Lamb Production

Biochar sheep, beef and crop options to feature in farm tour

Sheep Central, October 4, 2019

Cashmore sheep breeder John Keiller in his biochar trial.

BIOCHAR’S benefits in sheep, cattle and cropping systems will be the focus of a three-day study tour across south-east South Australia and south-west Victoria this month, as part of the 2019 Australia New Zealand Biochar Conference.

Biochar refers to the carbon-rich materials (charcoal) produced from the slow pyrolysis (heating in the absence of oxygen) of biomass, which in the SA-Victorian Green Triangle Region is being sourced as forestry waste.

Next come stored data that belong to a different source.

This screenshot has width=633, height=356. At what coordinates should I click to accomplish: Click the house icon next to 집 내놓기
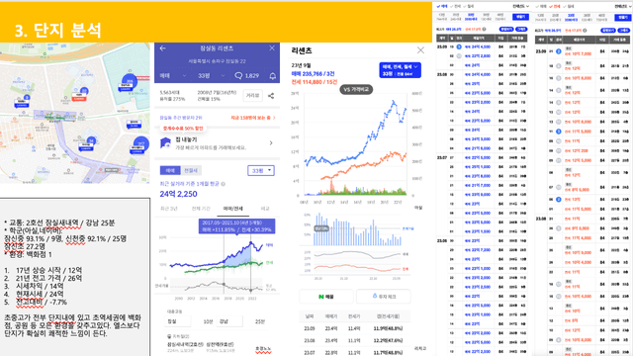(x=165, y=142)
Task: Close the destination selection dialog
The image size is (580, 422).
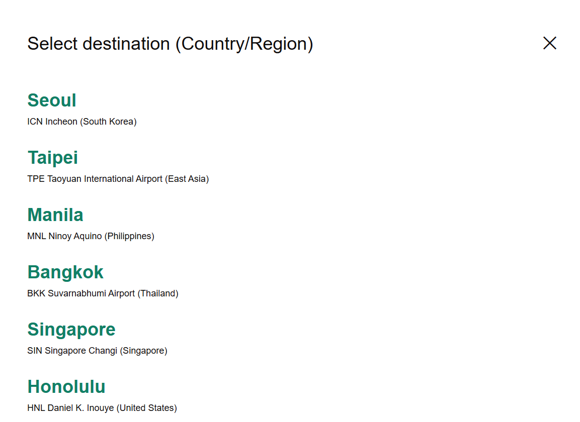Action: tap(549, 43)
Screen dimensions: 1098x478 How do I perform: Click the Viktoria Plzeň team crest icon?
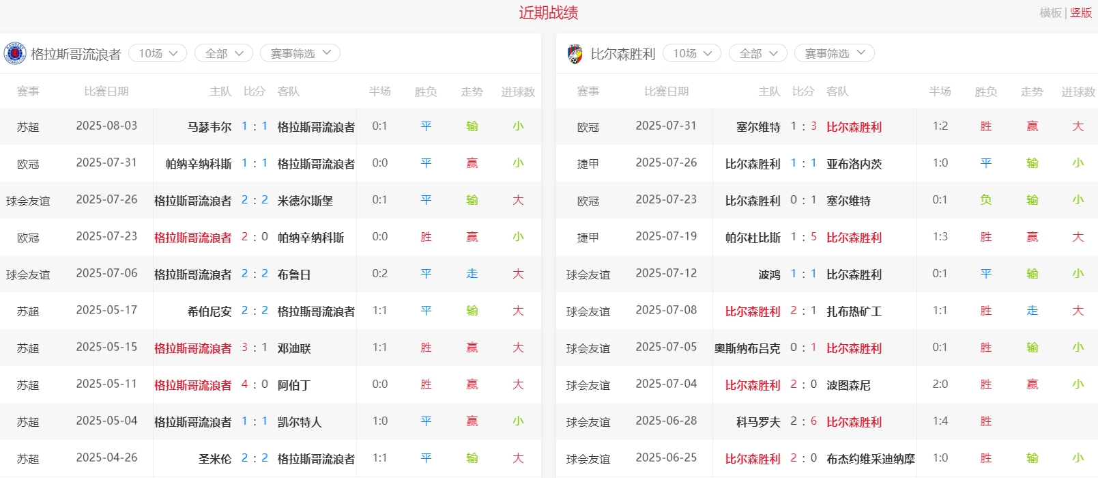tap(575, 54)
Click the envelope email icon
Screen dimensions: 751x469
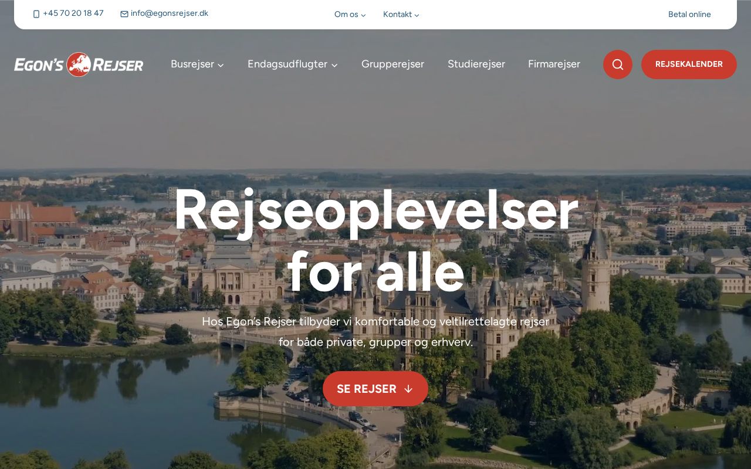124,14
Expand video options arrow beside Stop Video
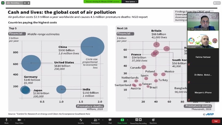 pos(24,120)
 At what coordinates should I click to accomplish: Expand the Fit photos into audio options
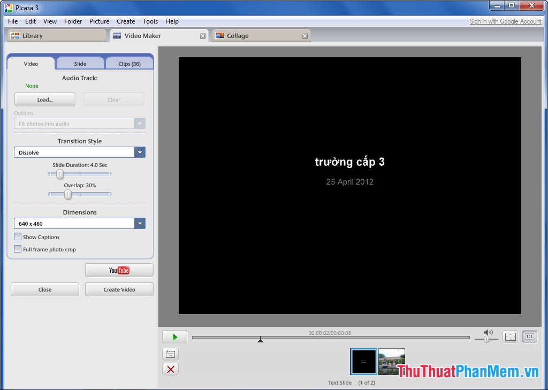tap(140, 123)
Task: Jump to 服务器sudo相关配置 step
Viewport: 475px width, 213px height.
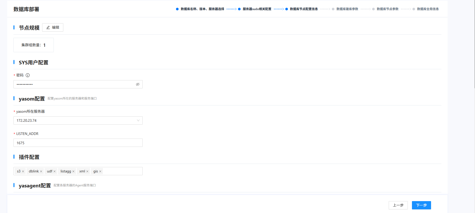Action: [257, 9]

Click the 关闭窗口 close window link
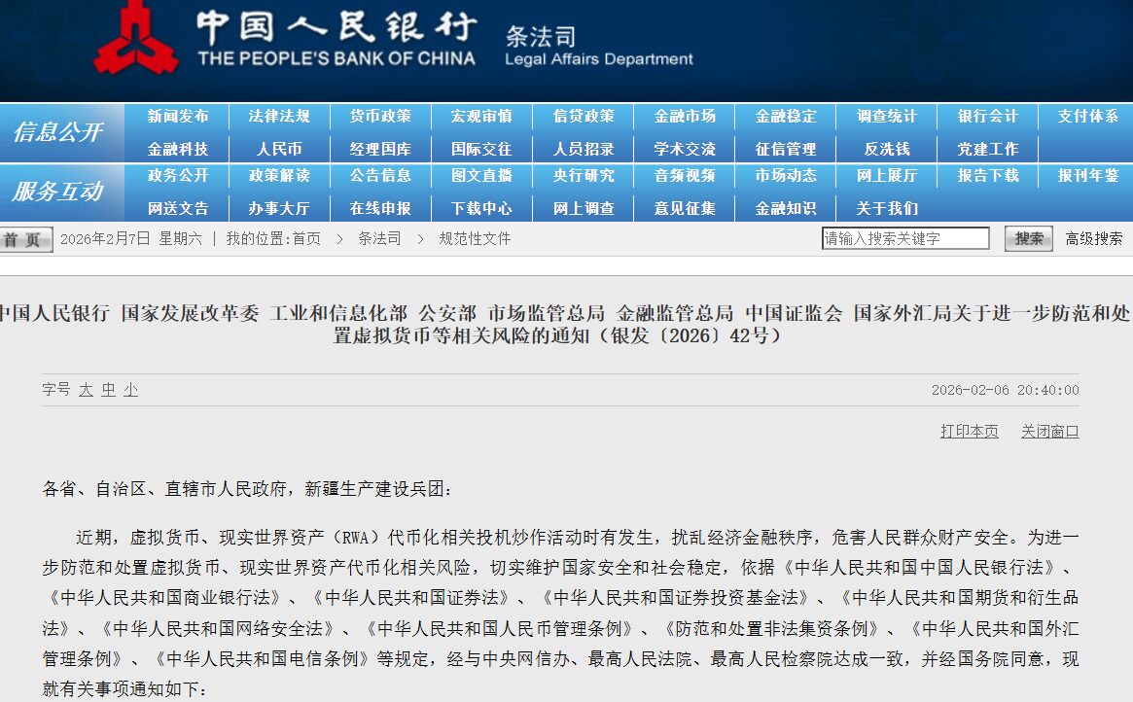tap(1049, 432)
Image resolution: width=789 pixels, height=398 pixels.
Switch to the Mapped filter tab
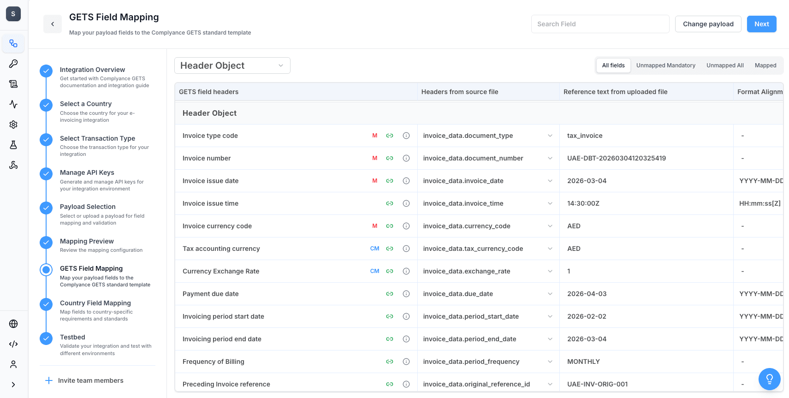pyautogui.click(x=765, y=65)
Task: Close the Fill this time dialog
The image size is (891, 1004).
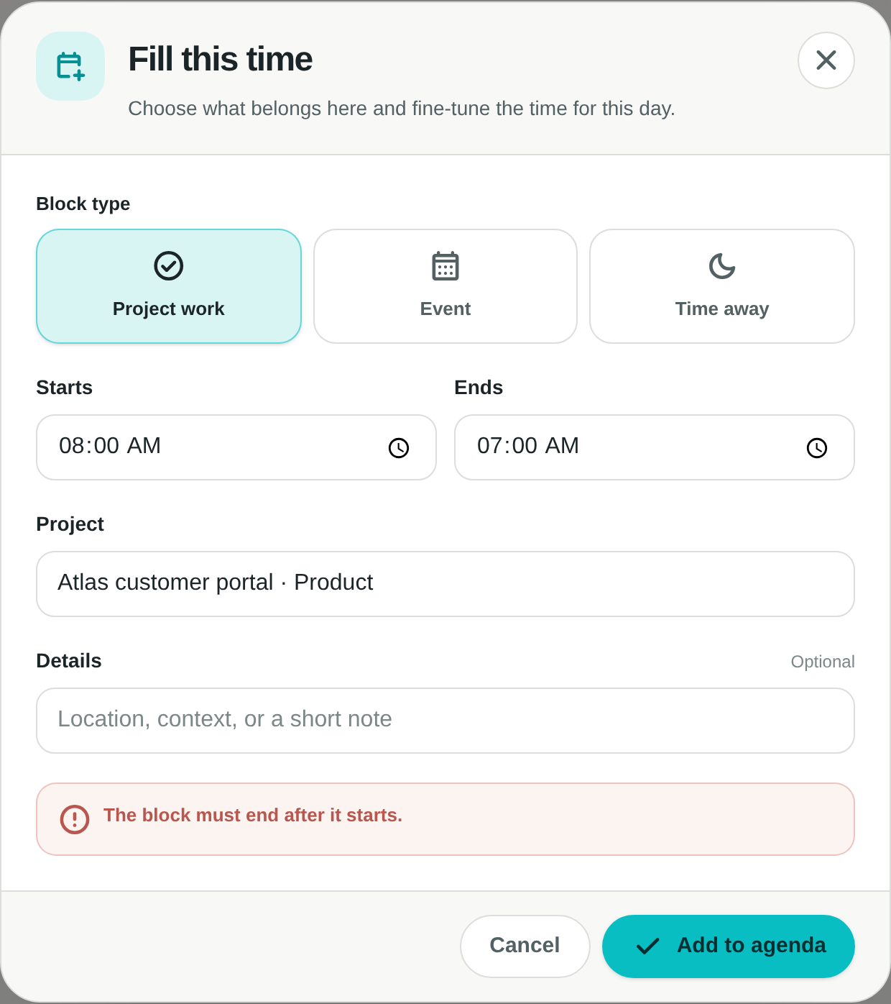Action: (x=826, y=60)
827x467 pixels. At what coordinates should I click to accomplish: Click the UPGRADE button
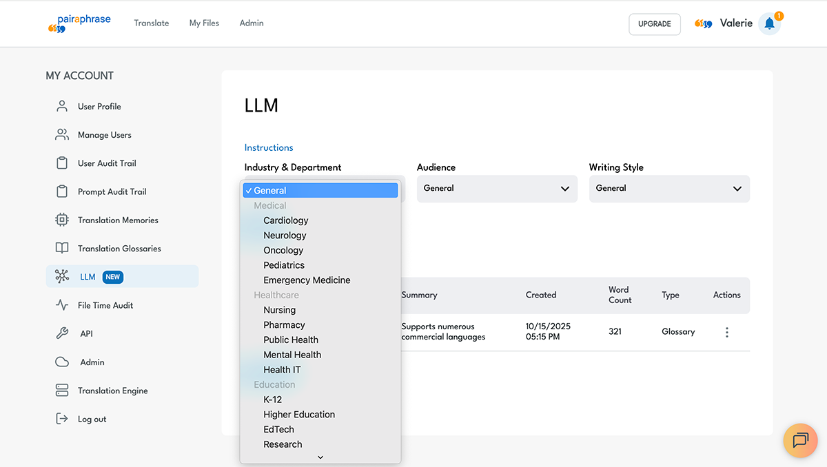click(x=654, y=24)
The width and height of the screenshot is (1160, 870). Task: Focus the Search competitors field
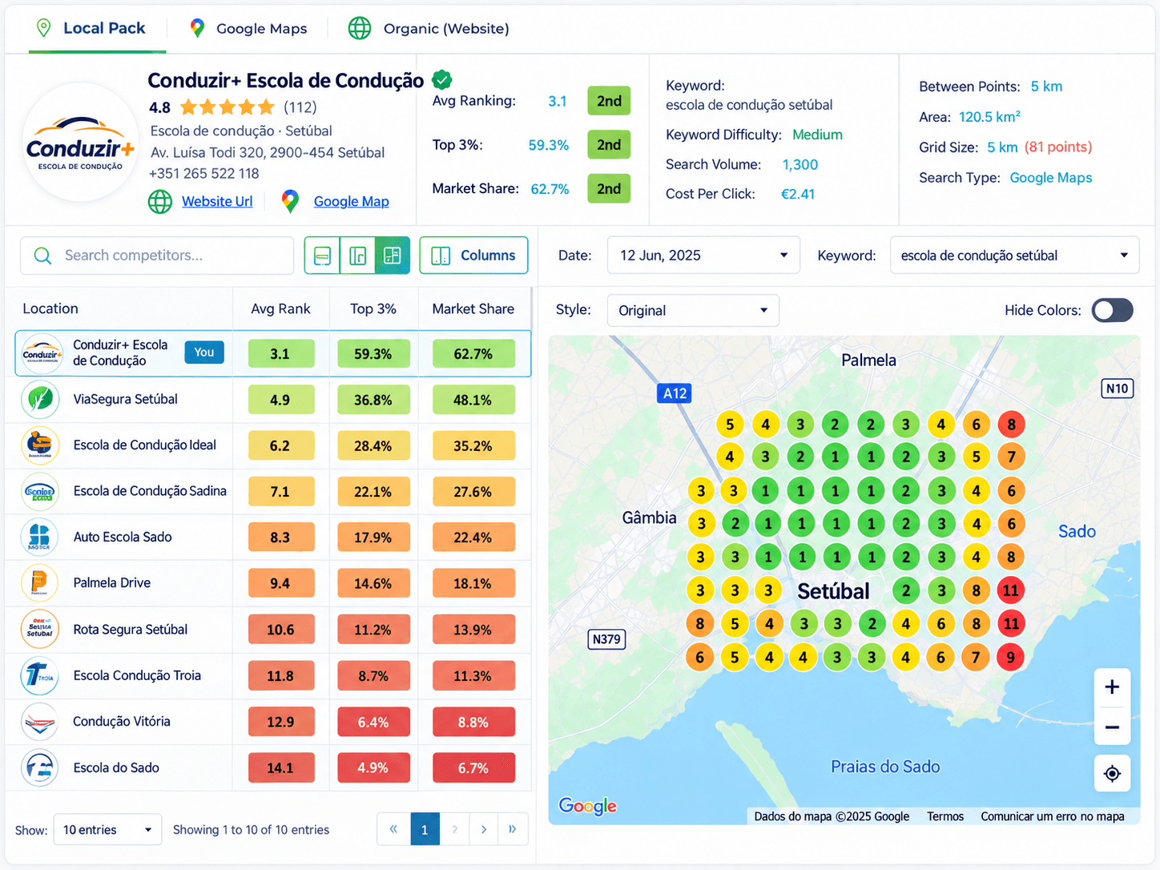157,256
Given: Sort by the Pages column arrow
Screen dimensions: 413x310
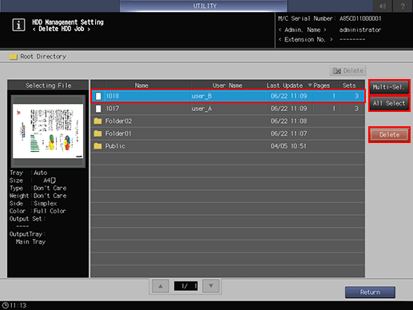Looking at the screenshot, I should 310,85.
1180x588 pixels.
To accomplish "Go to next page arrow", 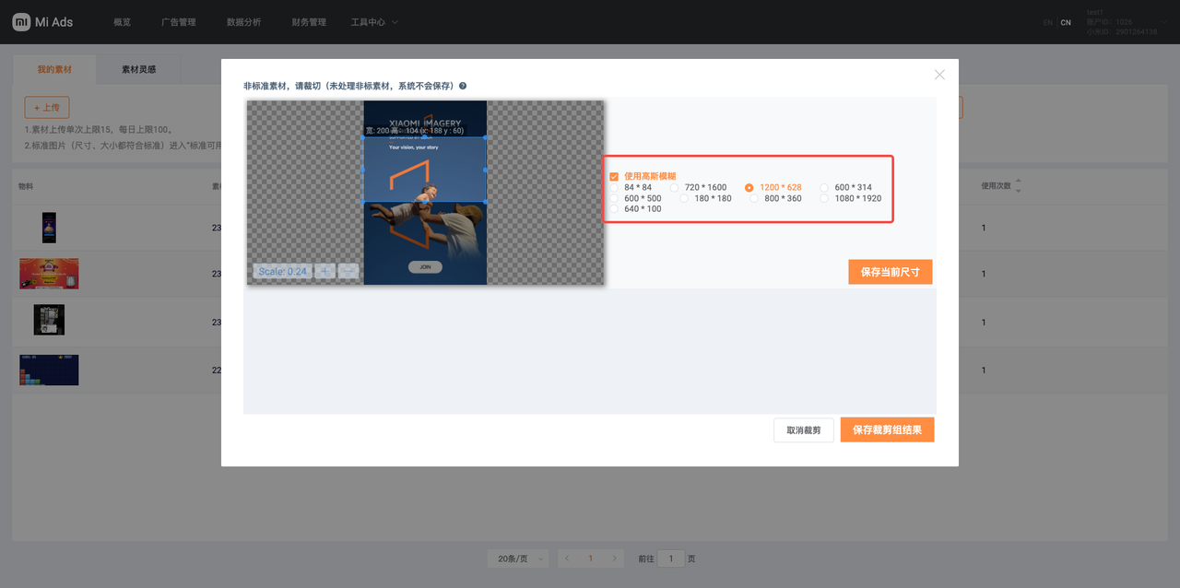I will point(615,559).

The study tour starting at Mt Gambier on Sunday October 20 and continuing in Victoria until October 22 will visit biochar production facilities, farms using biochar in sheep production and on crops, as well as hearing speakers who have used biochar in cattle feed and on various crops.

After the study tour, the conference will continue in Melbourne until 26 October.

South-west Victorian breeder and lamb producer John Keiller at ‘Cashmore Park’ near Portland is trialling how adding biochar to stock feed, combined with burrowing dung beetles, might transform pasture management systems, reduce carbon footprints and provide economic gains.

The first-of-its-kind trial visit on 21 October will headline the region’s first Australia New Zealand Biochar Biochar Initiative (ANZBI) Study Tour. The tour will also visit neighbouring farmers Les and May Telfer, who are using biochar in cereal crops, and Helen Phillips’ small scale biochar plant at Gorae West.

Western Australian beef producer Doug Pow will also talk during the study tour about how he has incorporated biochar into cattle feed to store carbon in the soil, and reduce methane emissions, fertiliser applications and drenching, to improve the productivity of his Manjimup farm.

Mr Keiller’s project has involved adding two percent biochar to stock feed, with manure collected and transferred to the plot site, where it is used alongside non-biochar fed manure with and without dung beetles across 30 plots.

He said the trial, which is just four months into a two-year study, was providing a greater understanding of the beetle and biochar’s role in soil productivity, showcasing how deep the beetle could burrow.

He said early signs showed it was creating a productive ecosystem to improve pasture growth, soil productivity and carbon sequestration.

“We are seeing benefits already.

“Research indications globally show (biochar) can add to productivity and we are really asking that question,” Mr Keiller said.

“Biochar has the ability to put carbon in soil which has to be a good thing. We don’t want to go to thousands parts per million … but we might.

“The early indications are (biochar) adds to nutrient retention and also there are indications it adds to moisture retention which extends the growing season,” he said.

“In a drying climate, or in any situation, to maintain moisture has to be very, very good.”

Mr Keiller is well-recognised for his cutting edge sheep breeding achievements, on-farm studies and high productivity rates.

He is also a collaborator in the Federal Government Dung Beetle program and is hosting a dung beetle nursery to help bolster declining populations and to assist in establishing new breeds.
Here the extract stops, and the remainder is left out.